「情けなさやら恥ずかしさやらで私はかなりイライラしていたと思います。対照的に息子は、飄々とどうやってスマホの使用時間の制限を解放したのかを話し始めました」。
スマホのさまざまな制限を行うためには、パスワードが必要だ。息子はそれを知っているというのだ。
「手の動きで大体の数字を予測してあとは、隙を見て盗み見たと。気がつかない私に落ち度があるとでも言いたげでした。あまりにも平然というので、それは犯罪に当たると詰め寄りましたが、息子は気に留める様子もなく、みんなやっているよと」。
「すぐにみんな、みんなって、みんなって誰よと問い詰めましたが、息子は無言。いつからこんな風になってしまったのか…」。
一葉さんはすぐに暗証番号を変更した。しかし、息子はそれだけではスマホの使用時間は減らないと言い出したのだ。

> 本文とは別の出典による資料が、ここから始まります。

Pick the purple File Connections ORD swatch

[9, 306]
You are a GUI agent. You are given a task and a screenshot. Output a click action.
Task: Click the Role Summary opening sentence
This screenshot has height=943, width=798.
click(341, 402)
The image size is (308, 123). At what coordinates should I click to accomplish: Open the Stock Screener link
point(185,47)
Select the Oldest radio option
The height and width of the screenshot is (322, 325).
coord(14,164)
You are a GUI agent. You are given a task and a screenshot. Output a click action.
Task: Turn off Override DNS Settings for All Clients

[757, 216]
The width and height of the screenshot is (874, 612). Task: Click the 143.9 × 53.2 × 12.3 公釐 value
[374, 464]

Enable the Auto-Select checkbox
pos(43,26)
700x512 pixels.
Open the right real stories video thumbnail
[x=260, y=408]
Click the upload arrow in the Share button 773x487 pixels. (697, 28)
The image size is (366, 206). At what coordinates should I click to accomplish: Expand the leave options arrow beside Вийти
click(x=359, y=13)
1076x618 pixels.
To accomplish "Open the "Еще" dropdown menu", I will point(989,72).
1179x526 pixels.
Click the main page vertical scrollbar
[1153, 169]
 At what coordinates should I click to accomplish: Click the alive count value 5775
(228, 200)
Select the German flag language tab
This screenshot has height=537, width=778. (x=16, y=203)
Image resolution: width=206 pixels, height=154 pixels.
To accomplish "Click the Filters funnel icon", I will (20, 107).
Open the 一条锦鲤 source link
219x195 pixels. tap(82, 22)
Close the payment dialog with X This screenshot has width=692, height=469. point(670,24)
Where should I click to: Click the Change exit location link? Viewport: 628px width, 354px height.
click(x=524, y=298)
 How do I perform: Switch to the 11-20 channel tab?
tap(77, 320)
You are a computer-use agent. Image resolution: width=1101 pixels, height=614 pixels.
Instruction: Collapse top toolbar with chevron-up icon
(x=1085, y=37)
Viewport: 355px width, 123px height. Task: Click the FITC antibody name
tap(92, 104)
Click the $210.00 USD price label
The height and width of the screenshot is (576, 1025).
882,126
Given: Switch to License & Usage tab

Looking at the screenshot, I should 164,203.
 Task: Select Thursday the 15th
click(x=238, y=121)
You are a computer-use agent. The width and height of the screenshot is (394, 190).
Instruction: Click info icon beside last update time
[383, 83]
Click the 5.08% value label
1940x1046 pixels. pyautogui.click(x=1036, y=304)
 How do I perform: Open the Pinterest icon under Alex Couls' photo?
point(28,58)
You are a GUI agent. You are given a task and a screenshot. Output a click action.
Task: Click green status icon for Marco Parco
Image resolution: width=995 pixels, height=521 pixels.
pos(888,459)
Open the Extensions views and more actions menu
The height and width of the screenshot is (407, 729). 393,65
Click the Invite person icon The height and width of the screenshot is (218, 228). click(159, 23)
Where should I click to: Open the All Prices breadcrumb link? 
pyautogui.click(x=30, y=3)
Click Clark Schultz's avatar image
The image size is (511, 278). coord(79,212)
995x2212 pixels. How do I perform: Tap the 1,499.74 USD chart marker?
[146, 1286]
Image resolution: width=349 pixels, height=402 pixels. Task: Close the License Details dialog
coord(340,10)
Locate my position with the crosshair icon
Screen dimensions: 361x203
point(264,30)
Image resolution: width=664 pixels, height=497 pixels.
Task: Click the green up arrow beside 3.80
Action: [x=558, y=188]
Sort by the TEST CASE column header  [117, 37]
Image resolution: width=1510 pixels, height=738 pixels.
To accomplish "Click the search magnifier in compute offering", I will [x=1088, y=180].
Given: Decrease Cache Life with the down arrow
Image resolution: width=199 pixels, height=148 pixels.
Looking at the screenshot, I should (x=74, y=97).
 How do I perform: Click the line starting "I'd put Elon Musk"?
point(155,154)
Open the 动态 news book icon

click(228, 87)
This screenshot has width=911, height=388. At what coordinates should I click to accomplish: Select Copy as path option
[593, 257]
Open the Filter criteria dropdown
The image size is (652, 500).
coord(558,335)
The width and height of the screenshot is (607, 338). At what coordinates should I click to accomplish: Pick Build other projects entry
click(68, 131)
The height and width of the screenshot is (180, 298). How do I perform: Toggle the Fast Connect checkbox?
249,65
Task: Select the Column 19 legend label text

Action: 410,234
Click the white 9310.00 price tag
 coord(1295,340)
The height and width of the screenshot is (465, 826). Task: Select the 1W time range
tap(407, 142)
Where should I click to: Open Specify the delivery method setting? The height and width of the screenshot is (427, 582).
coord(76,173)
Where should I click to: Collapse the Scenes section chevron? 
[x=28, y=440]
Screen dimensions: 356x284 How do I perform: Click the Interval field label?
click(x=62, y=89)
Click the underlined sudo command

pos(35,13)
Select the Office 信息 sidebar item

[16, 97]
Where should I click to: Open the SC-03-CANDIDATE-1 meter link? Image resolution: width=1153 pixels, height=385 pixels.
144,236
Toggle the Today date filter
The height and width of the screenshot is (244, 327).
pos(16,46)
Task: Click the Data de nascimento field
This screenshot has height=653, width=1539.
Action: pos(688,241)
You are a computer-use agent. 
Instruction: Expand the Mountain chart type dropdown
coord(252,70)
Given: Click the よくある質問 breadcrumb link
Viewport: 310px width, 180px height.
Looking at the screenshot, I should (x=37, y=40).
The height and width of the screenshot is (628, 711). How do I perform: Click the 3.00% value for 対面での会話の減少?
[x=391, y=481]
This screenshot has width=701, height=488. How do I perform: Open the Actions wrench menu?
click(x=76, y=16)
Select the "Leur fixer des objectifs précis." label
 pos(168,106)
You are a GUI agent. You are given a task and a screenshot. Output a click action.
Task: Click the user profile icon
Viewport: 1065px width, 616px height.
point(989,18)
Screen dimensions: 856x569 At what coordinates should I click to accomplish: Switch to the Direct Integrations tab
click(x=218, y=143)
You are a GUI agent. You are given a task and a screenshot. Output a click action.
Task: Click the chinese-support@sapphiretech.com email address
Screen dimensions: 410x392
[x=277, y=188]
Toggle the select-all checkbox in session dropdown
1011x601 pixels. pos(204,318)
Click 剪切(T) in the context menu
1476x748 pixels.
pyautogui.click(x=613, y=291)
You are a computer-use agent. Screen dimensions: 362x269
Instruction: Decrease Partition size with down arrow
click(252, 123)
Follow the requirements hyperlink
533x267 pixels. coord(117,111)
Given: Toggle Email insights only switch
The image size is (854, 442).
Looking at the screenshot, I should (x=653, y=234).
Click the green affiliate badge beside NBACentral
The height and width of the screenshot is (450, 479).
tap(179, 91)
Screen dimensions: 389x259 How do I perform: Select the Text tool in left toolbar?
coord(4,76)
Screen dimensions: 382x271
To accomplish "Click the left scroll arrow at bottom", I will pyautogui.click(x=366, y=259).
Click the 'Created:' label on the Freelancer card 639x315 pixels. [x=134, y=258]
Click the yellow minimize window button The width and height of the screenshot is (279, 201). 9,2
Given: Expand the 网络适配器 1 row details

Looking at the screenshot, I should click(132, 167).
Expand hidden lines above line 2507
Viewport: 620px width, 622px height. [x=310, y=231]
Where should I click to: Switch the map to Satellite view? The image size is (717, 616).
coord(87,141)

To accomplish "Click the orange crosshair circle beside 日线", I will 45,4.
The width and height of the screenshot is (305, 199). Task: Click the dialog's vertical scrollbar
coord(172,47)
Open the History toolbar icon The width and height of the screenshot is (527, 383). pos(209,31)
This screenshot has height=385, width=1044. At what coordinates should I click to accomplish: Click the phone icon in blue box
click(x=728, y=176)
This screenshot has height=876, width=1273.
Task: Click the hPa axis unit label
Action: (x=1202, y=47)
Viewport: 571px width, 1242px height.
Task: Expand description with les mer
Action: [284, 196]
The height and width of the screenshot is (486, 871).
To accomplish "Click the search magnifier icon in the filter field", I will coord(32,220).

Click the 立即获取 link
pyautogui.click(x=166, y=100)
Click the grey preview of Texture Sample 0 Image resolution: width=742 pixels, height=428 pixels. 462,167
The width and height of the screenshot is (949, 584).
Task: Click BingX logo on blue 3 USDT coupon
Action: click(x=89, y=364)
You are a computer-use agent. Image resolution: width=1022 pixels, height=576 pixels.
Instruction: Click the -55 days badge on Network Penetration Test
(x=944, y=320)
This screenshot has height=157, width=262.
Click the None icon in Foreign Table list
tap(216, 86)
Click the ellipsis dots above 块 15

「ほかにも抜け道はいくらでもあると。それらすべてブロックすることは私にはできないというんです。耳が聞こえなくなるかもしれない人が、それでもまだスマホを使い続けるって異常じゃありませんか?これこそ、依存だと言いましたが息子は涼しい顔。しばらくはイヤホンはつけないよというだけでした」。
2ヶ月近い通院で、耳はなんとか治った。しかし、医師からは再発しやすいので注意するよう言われたという。
「1時間イヤホンをしたら、少し休ませるなどの工夫が必要だということでした。そのことについては、息子も真剣に話を聞いていましたし、イヤホンを学校ですることはもうしていないと話していました。ただ、スマホの使用時間に関しては、今もいたちごっこ。何度制限をかけても、かいくぐって長時間使用しています。どうやったら、この状況を打破できるんでしょうか…」。
平塚氏は話す。
「内閣府が発表した青少年のインターネット利用環境に関する実態調査によると、平日1日の平均利用時間は高校生で5時間45分です。平日は学校ですから、これくらいでしょうが、部活動などをやっていない場合、休日は10時間越えという人も少なくないのかもしれません。一葉さんはスマホを使う=悪いことと一辺倒になってしまっていますが、今やスマホを使って学習をすることもあるでしょうし、本だって読めます。まず、どんな使い方をしているのかを知ることが必要でしょうね。それに本人が納得していない上で制限をかけたところで、デジタルネイティブたちはどんどん制限をかいくぐってきます。スマホでゲームやSNSばかりしていては、この先が心配という気持ちはわかりますが、相手は数年後には、成人になる高校生です。制限だけに頼るのでは、解決は難しいかもしれませんね」。
子どものスマホに使用制限をかける、それだけで満足している親には耳が痛い話である。